Is there less turbulence ahead for Aer Lingus?
Ryanair is clinging onto its 29.8 per cent and strikes loom at Aer Arann, but the pensions row is in hand, and passenger numbers are up
Staff at Aer Lingus and the Dublin Airport Authority are members of the Irish Aviation Superannuation Scheme, whose €780 million shortfall has several times brought both companies’ workers close to striking.
In May, following six months of talks, the Labour Court recommended that the airline provide €110 million to a new fund, pay a number of salary increases due to staff this year and then freeze wages for a period. It is also being asked for €30 million for deferred beneficiaries.
The company has about €500 million in net cash, allowing it to easily cover the lump sum. While it does not have to seek shareholder approval for the move, it has already pledged to do so. Mueller is optimistic that the vote can go ahead in October and that the issue can be squared away by the end of the year. O’Leary says that the plan is a waste of shareholders’ money as the company has no legal liability for the deficit.
Ryanair will vote against the proposal but will be unable to block it on its own, as only a simple majority is needed to carry the day. The Government is likely to back the plan, meaning that Aer Lingus is half way home at least. Analysts suggest other shareholders will be swayed by a likely boost to the stock price if the deal gets across the line.
O’Neill agrees there is some merit in arguing that there are other uses to which shareholders’ cash could be put, but this is outweighed by the fact that a failure to draw a line under the pension row leaves the airline facing an ongoing threat of industrial unrest and uncertainty, with the consequence that the money could remain sitting on the balance sheet.

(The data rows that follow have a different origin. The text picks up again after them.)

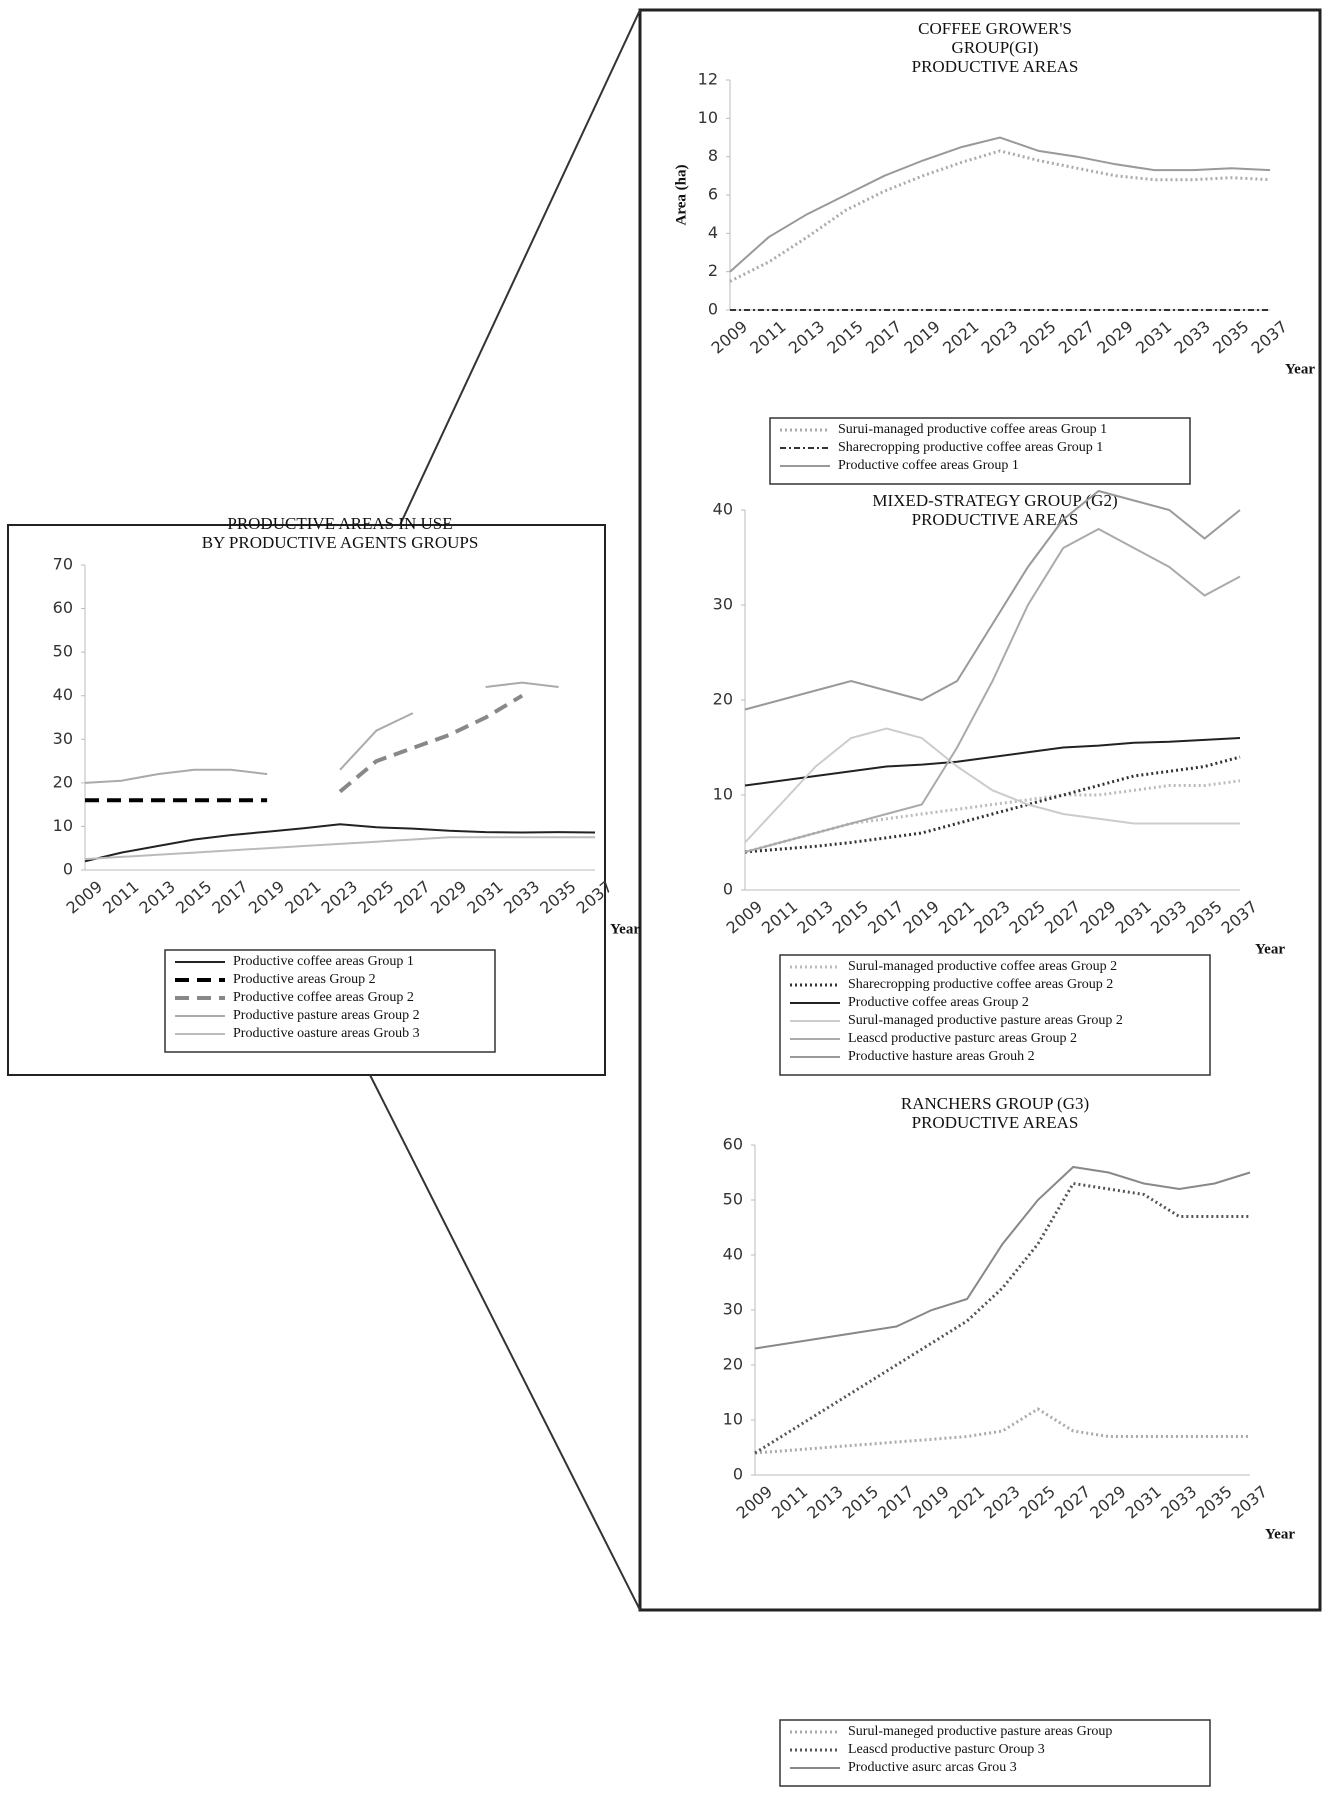  I want to click on overview-frame, so click(306, 800).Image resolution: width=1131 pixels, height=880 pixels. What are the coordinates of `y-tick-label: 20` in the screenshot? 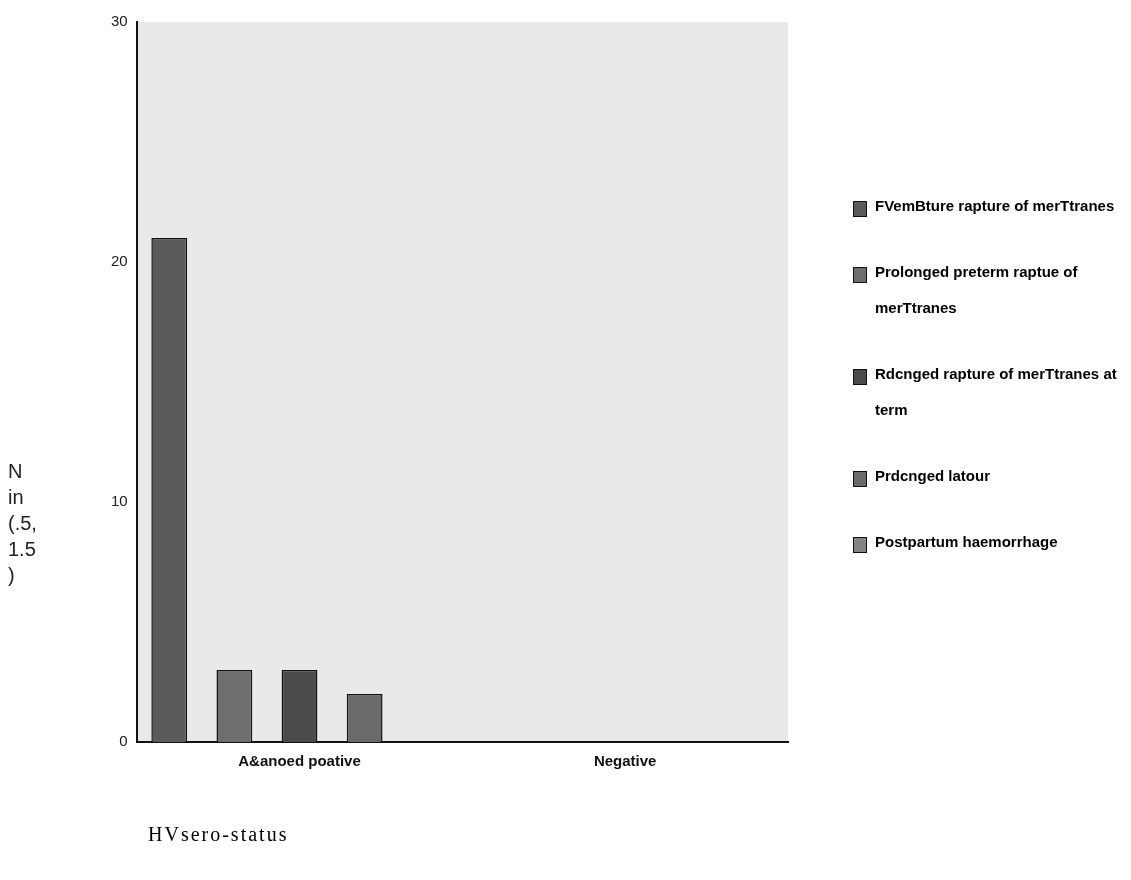 It's located at (120, 261).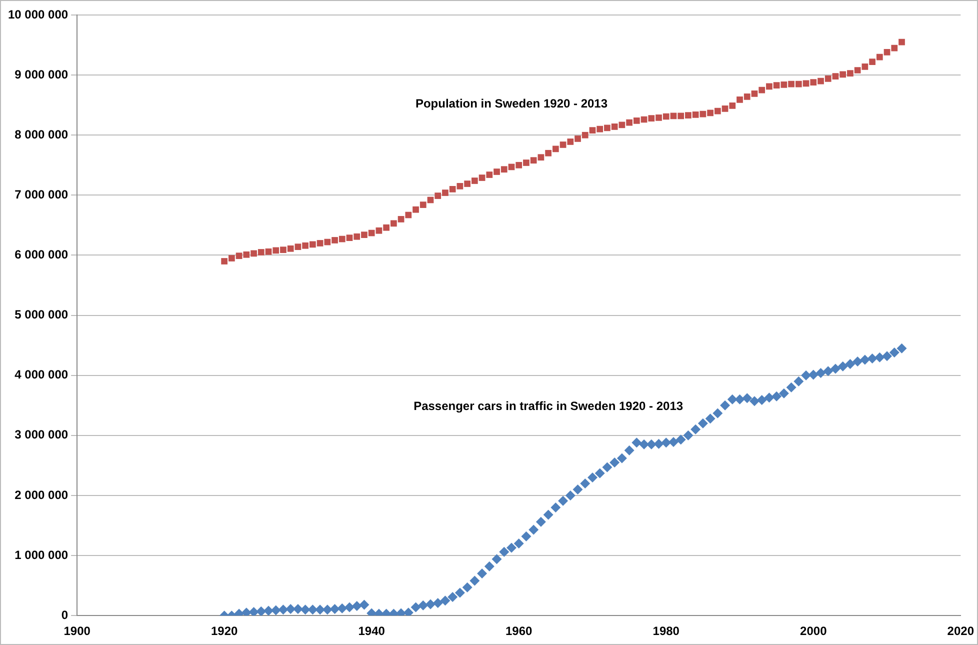 Image resolution: width=978 pixels, height=645 pixels. I want to click on y-tick-label: 5 000 000, so click(41, 315).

He points out that a deal means the company “starts at zero”, with no further pension liabilities, allowing it to look at reinvesting the cash and consider paying dividends to shareholders. As a result, he suggests, the stock’s performance should begin to improve to reflect these factors once that deal looks more like becoming a reality.
Holohan also believes a resolution will result in a positive re-rating for Aer Lingus shares. Both he and O’Neill point out that they are trading at a discount to those of many of its peers. The Merrion analyst calculates this at about 40 per cent, while his opposite number at Goodbody says the airline’s stock sells for about four times earnings, compared to an industry norm of five to six times.
Even if shareholders vote in favour of the pension proposal in the hope of unlocking some of this implied value, it should not be assumed that it is a done deal. The unions have to ballot their members and both the trustees and the regulator have yet to give it their blessing.
Shortly after the Labour Court produced the proposals, the trustees, chaired by Brian Duncan, expressed concerns about the provisions made for deferred beneficiaries. Then last month it emerged that the Pensions Board – the regulator – had written to the trustees saying it feared some elements did not comply with new rules governing retirement plans.